[Assignment]: Each record must appear in the answer exactly as it does in the data.

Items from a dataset
----
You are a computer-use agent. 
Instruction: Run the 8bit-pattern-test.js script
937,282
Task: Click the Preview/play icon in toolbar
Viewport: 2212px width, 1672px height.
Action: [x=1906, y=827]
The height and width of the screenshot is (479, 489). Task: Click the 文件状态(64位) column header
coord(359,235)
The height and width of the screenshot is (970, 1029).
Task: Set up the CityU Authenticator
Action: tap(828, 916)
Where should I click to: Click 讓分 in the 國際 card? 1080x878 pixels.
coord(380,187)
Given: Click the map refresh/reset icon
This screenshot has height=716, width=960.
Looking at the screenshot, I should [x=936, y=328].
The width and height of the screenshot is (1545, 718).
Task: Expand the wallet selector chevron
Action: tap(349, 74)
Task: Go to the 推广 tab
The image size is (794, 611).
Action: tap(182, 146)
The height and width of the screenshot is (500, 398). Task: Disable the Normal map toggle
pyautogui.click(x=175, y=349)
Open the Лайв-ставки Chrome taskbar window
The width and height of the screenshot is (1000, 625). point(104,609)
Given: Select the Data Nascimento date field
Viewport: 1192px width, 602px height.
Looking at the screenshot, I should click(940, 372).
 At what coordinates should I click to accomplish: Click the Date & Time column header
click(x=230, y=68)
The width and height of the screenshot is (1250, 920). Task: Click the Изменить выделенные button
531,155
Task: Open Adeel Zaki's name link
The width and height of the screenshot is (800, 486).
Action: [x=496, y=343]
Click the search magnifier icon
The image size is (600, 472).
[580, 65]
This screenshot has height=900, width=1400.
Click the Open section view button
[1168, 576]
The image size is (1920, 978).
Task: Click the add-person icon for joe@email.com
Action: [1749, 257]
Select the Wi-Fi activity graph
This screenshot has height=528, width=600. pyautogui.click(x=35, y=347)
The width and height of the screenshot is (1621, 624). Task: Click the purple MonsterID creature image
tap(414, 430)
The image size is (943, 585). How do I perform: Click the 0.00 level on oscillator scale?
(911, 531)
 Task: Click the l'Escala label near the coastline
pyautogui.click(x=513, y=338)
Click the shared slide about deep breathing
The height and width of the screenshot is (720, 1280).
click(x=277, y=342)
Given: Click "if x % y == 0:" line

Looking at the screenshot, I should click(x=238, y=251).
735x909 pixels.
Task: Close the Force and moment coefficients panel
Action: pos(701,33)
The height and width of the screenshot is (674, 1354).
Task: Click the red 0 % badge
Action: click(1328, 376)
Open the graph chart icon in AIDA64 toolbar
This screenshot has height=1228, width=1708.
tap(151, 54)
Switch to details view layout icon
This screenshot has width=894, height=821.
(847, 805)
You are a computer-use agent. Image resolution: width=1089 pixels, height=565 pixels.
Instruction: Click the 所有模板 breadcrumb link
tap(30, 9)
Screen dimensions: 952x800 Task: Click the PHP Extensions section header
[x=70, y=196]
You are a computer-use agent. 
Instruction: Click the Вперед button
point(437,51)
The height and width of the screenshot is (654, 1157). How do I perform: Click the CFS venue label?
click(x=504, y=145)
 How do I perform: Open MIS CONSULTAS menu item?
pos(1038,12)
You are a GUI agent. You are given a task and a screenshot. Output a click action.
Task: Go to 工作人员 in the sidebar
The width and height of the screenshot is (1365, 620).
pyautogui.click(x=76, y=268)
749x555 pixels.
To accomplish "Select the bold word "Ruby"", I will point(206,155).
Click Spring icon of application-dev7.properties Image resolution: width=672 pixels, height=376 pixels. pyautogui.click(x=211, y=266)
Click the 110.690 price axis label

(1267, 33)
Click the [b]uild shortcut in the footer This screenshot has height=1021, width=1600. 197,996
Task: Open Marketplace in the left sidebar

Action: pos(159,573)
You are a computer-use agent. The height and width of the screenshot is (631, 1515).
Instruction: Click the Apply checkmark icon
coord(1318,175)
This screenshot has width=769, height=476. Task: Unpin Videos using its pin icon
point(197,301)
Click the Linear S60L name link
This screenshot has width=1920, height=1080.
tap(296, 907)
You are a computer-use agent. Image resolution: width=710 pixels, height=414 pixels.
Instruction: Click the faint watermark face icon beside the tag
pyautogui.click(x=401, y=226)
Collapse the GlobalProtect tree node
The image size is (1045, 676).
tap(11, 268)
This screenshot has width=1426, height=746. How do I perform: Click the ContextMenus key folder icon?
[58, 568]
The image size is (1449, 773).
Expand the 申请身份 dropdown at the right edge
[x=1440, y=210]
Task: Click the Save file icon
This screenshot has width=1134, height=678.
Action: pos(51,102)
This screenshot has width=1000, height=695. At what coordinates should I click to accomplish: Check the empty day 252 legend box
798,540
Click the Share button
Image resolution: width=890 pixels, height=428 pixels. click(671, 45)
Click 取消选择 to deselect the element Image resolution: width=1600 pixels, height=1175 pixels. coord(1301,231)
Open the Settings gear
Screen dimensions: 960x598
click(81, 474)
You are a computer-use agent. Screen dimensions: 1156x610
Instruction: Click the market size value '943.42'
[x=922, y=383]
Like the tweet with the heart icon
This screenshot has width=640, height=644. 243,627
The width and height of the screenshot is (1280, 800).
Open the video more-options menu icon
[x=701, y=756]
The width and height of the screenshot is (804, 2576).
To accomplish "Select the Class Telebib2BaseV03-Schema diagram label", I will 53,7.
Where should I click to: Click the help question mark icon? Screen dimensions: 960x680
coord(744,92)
----
[Solution for this problem]:
You are a computer-use agent. 
Instruction: Run the 8bit-pattern-test.js script
937,282
Task: Click the Preview/play icon in toolbar
Viewport: 2212px width, 1672px height.
Action: [x=1906, y=827]
The height and width of the screenshot is (479, 489). Task: Click the 文件状态(64位) column header
coord(359,235)
The height and width of the screenshot is (970, 1029).
Task: Set up the CityU Authenticator
Action: tap(828, 916)
Where should I click to: Click 讓分 in the 國際 card? 1080x878 pixels.
coord(380,187)
Given: Click the map refresh/reset icon
This screenshot has height=716, width=960.
Looking at the screenshot, I should [x=936, y=328].
The width and height of the screenshot is (1545, 718).
Task: Expand the wallet selector chevron
Action: tap(349, 74)
Task: Go to the 推广 tab
The image size is (794, 611).
Action: tap(182, 146)
The height and width of the screenshot is (500, 398). Task: Disable the Normal map toggle
pyautogui.click(x=175, y=349)
Open the Лайв-ставки Chrome taskbar window
The width and height of the screenshot is (1000, 625). point(104,609)
Given: Select the Data Nascimento date field
Viewport: 1192px width, 602px height.
Looking at the screenshot, I should click(940, 372).
 At what coordinates should I click to accomplish: Click the Date & Time column header
click(x=230, y=68)
The width and height of the screenshot is (1250, 920). Task: Click the Изменить выделенные button
531,155
Task: Open Adeel Zaki's name link
The width and height of the screenshot is (800, 486).
Action: [x=496, y=343]
Click the search magnifier icon
The image size is (600, 472).
[580, 65]
This screenshot has height=900, width=1400.
Click the Open section view button
[1168, 576]
The image size is (1920, 978).
Task: Click the add-person icon for joe@email.com
Action: [1749, 257]
Select the Wi-Fi activity graph
This screenshot has height=528, width=600. pyautogui.click(x=35, y=347)
The width and height of the screenshot is (1621, 624). Task: Click the purple MonsterID creature image
tap(414, 430)
The image size is (943, 585). How do I perform: Click the 0.00 level on oscillator scale?
(911, 531)
 Task: Click the l'Escala label near the coastline
pyautogui.click(x=513, y=338)
Click the shared slide about deep breathing
The height and width of the screenshot is (720, 1280).
click(x=277, y=342)
Given: Click "if x % y == 0:" line

Looking at the screenshot, I should click(x=238, y=251).
735x909 pixels.
Task: Close the Force and moment coefficients panel
Action: pos(701,33)
The height and width of the screenshot is (674, 1354).
Task: Click the red 0 % badge
Action: click(1328, 376)
Open the graph chart icon in AIDA64 toolbar
This screenshot has height=1228, width=1708.
tap(151, 54)
Switch to details view layout icon
This screenshot has width=894, height=821.
(847, 805)
You are a computer-use agent. Image resolution: width=1089 pixels, height=565 pixels.
Instruction: Click the 所有模板 breadcrumb link
tap(30, 9)
Screen dimensions: 952x800 Task: Click the PHP Extensions section header
[x=70, y=196]
You are a computer-use agent. 
Instruction: Click the Вперед button
point(437,51)
The height and width of the screenshot is (654, 1157). How do I perform: Click the CFS venue label?
click(x=504, y=145)
 How do I perform: Open MIS CONSULTAS menu item?
pos(1038,12)
You are a GUI agent. You are given a task and a screenshot. Output a click action.
Task: Go to 工作人员 in the sidebar
The width and height of the screenshot is (1365, 620).
pyautogui.click(x=76, y=268)
749x555 pixels.
To accomplish "Select the bold word "Ruby"", I will point(206,155).
Click Spring icon of application-dev7.properties Image resolution: width=672 pixels, height=376 pixels. pyautogui.click(x=211, y=266)
Click the 110.690 price axis label

(1267, 33)
Click the [b]uild shortcut in the footer This screenshot has height=1021, width=1600. 197,996
Task: Open Marketplace in the left sidebar

Action: pos(159,573)
You are a computer-use agent. The height and width of the screenshot is (631, 1515).
Instruction: Click the Apply checkmark icon
coord(1318,175)
This screenshot has width=769, height=476. Task: Unpin Videos using its pin icon
point(197,301)
Click the Linear S60L name link
This screenshot has width=1920, height=1080.
tap(296, 907)
You are a computer-use agent. Image resolution: width=710 pixels, height=414 pixels.
Instruction: Click the faint watermark face icon beside the tag
pyautogui.click(x=401, y=226)
Collapse the GlobalProtect tree node
The image size is (1045, 676).
tap(11, 268)
This screenshot has width=1426, height=746. How do I perform: Click the ContextMenus key folder icon?
[58, 568]
The image size is (1449, 773).
Expand the 申请身份 dropdown at the right edge
[x=1440, y=210]
Task: Click the Save file icon
This screenshot has width=1134, height=678.
Action: pos(51,102)
This screenshot has width=1000, height=695. At what coordinates should I click to accomplish: Check the empty day 252 legend box
798,540
Click the Share button
Image resolution: width=890 pixels, height=428 pixels. click(671, 45)
Click 取消选择 to deselect the element Image resolution: width=1600 pixels, height=1175 pixels. coord(1301,231)
Open the Settings gear
Screen dimensions: 960x598
click(81, 474)
You are a computer-use agent. Screen dimensions: 1156x610
Instruction: Click the market size value '943.42'
[x=922, y=383]
Like the tweet with the heart icon
This screenshot has width=640, height=644. 243,627
The width and height of the screenshot is (1280, 800).
Open the video more-options menu icon
[x=701, y=756]
The width and height of the screenshot is (804, 2576).
To accomplish "Select the Class Telebib2BaseV03-Schema diagram label", I will 53,7.
Where should I click to: Click the help question mark icon? Screen dimensions: 960x680
coord(744,92)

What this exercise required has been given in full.